Atualmente, o estudo sobre a maturidade humana se completou com diversas perspectivas oferecidas pelas ciências modernas. Suas conclusões são úteis na medida em que partem de uma visão do homem aberta à mensagem cristã.

Assim, alguns costumam distinguir três campos fundamentais na maturidade: intelectual, emotiva e social. Traços significativos de maturidade intelectual podem ser: um adequado conceito de si mesmo (proximidade entre o que uma pessoa pensa que é, e o que realmente é; a sinceridade consigo mesmo influi decisivamente nisso); uma filosofia correta da vida; estabelecer pessoalmente metas e fins claros, porém com horizontes abertos e ilimitados (em amplitude, profundidade e intensidade); um conjunto harmonioso de valores; uma clara certeza ético-moral; um realismo sadio ante o próprio mundo e alheio; a capacidade de reflexão e análise serena dos problemas; a criatividade e a iniciativa; etc.

Entre os traços de maturidade emotiva, sem nenhuma pretensão de exaustividade, cabe distinguir: saber reagir proporcionalmente ante os acontecimentos da vida, sem deixar-se abater pelo fracasso nem perder o realismo no sucesso; a capacidade de controle flexível e construtivo de si mesmo; o saber amar, ser generosos e dar-se aos outros; a segurança e firmeza nas decisões e compromissos; a serenidade e capacidade de superação ante os desafios e as dificuldades; o otimismo, a alegria, a simpatia e o bom humor.

Finalmente, como parte da maturidade social encontramos: o afeto sincero pelos outros, o respeito a seus direitos e o desejo de descobrir e aliviar suas necessidades; a compreensão da diversidade de opiniões, valores ou traços culturais, sem preconceitos; a capacidade de crítica e independência perante a cultura dominante, o ambiente, os grupos de pressão ou as modas; uma naturalidade no comportamento que leva a atuar sem convencionalismos; a ser capazes de ouvir e compreender; a disposição a colaborar com outros.

Um caminho para a maturidade

Poderíamos resumir essas características dizendo que a pessoa madura é capaz de desenvolver um projeto elevado, claro e harmonioso de sua vida, e possui as disposições positivas necessárias para realizá-lo com facilidade.

Em qualquer caso, a maturidade é um processo que requer tempo, e passa por diferentes momentos e etapas.

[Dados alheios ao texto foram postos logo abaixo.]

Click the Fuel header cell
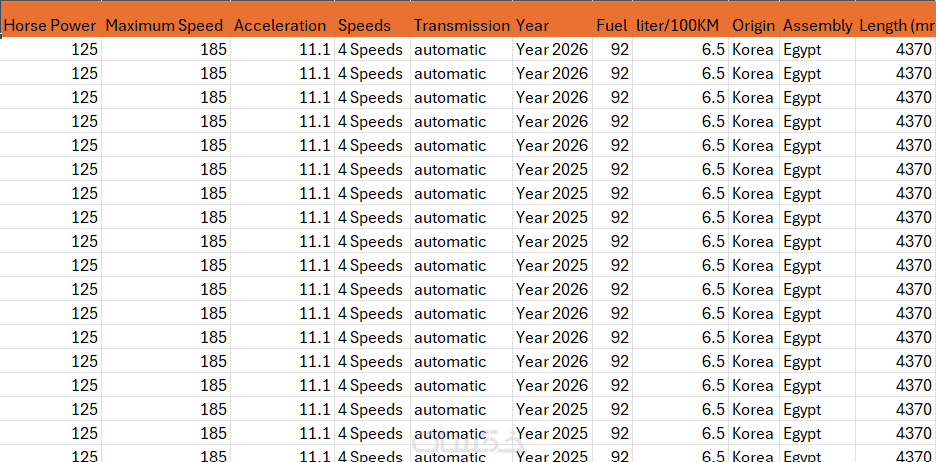936x462 pixels. click(612, 25)
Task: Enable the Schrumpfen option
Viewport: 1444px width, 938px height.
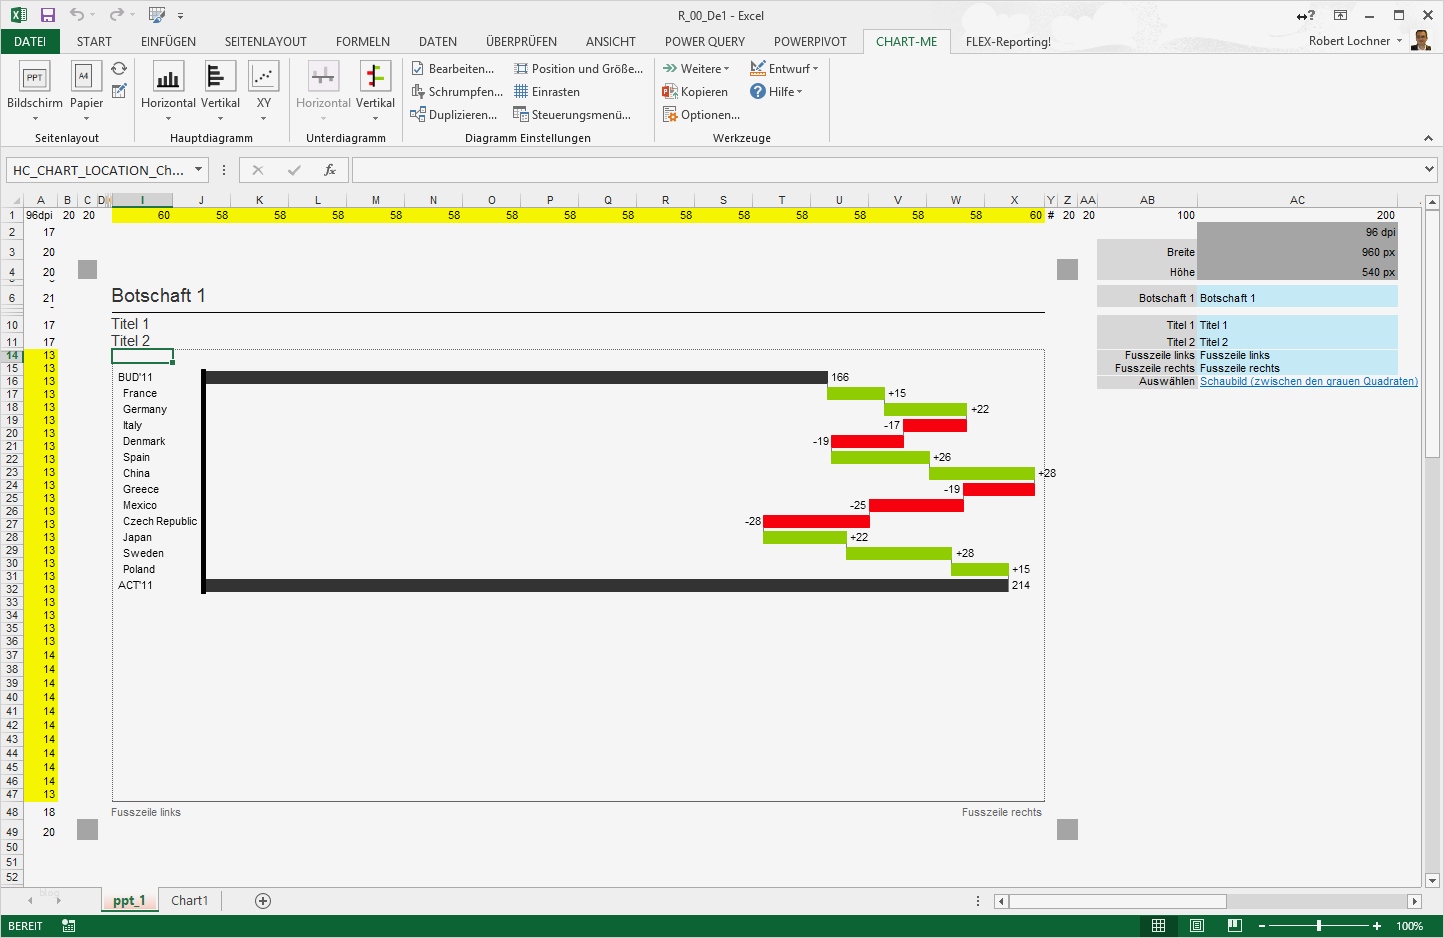Action: coord(457,91)
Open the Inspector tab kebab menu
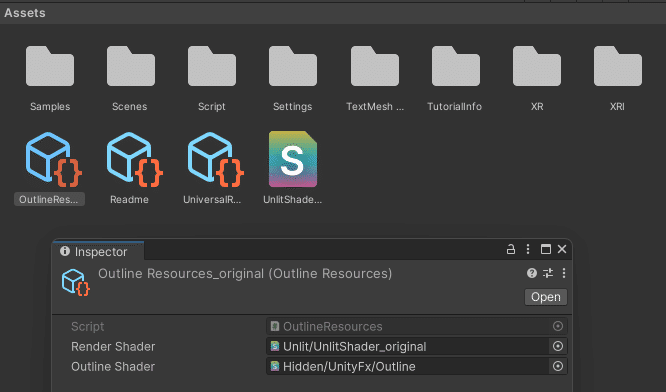The width and height of the screenshot is (666, 392). coord(528,249)
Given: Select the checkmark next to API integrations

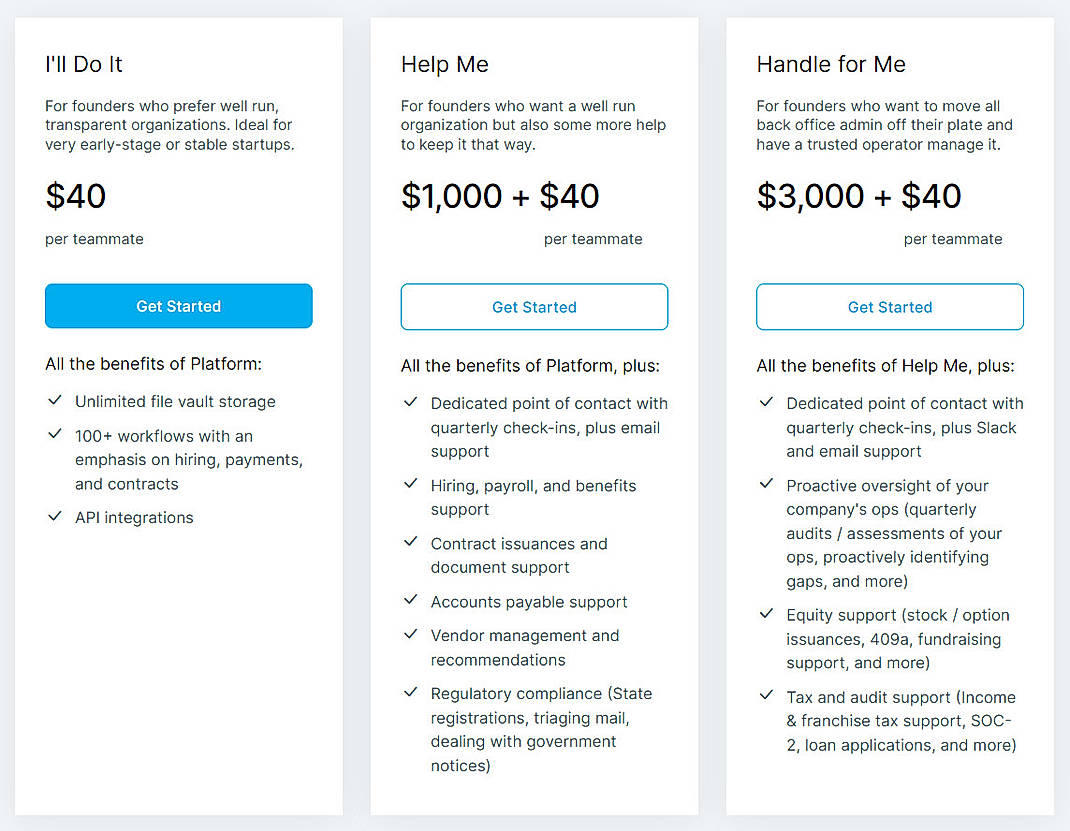Looking at the screenshot, I should (x=55, y=517).
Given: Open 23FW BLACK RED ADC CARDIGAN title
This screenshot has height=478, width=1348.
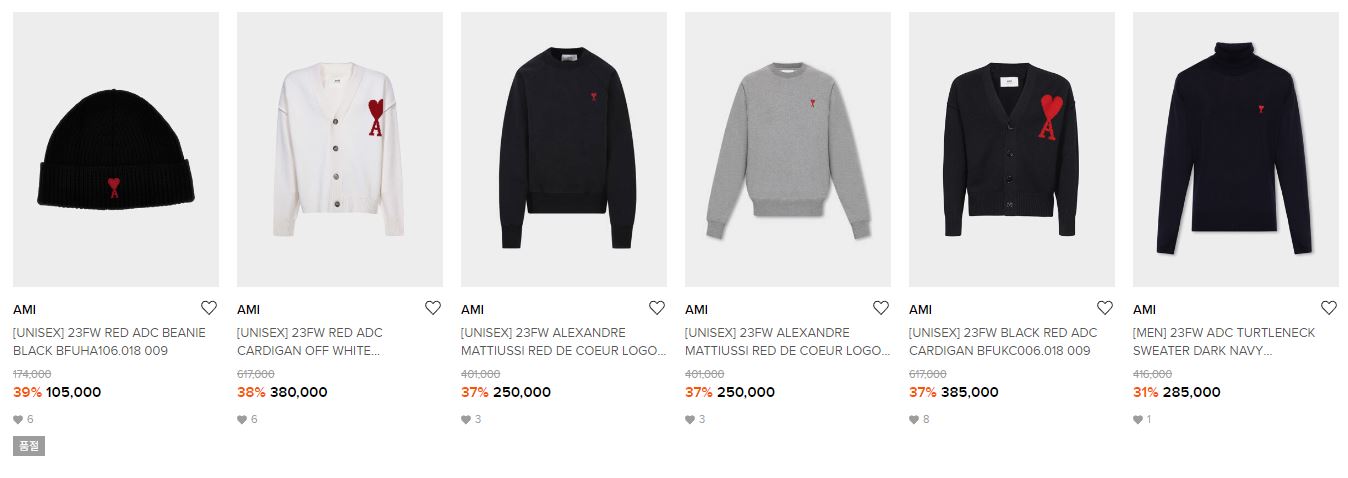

Costumamos crescer de uma maneira gradual, embora na história pessoal possa haver acontecimentos que levam a dar grandes saltos. Por exemplo: para alguns, o nascimento do primeiro filho é um marco divisório, ao perceber o que implica esta nova responsabilidade; ou, depois de passar por sérias dificuldades econômicas, uma pessoa pode aprender a reconsiderar quais são as coisas verdadeiramente importantes na vida; etc.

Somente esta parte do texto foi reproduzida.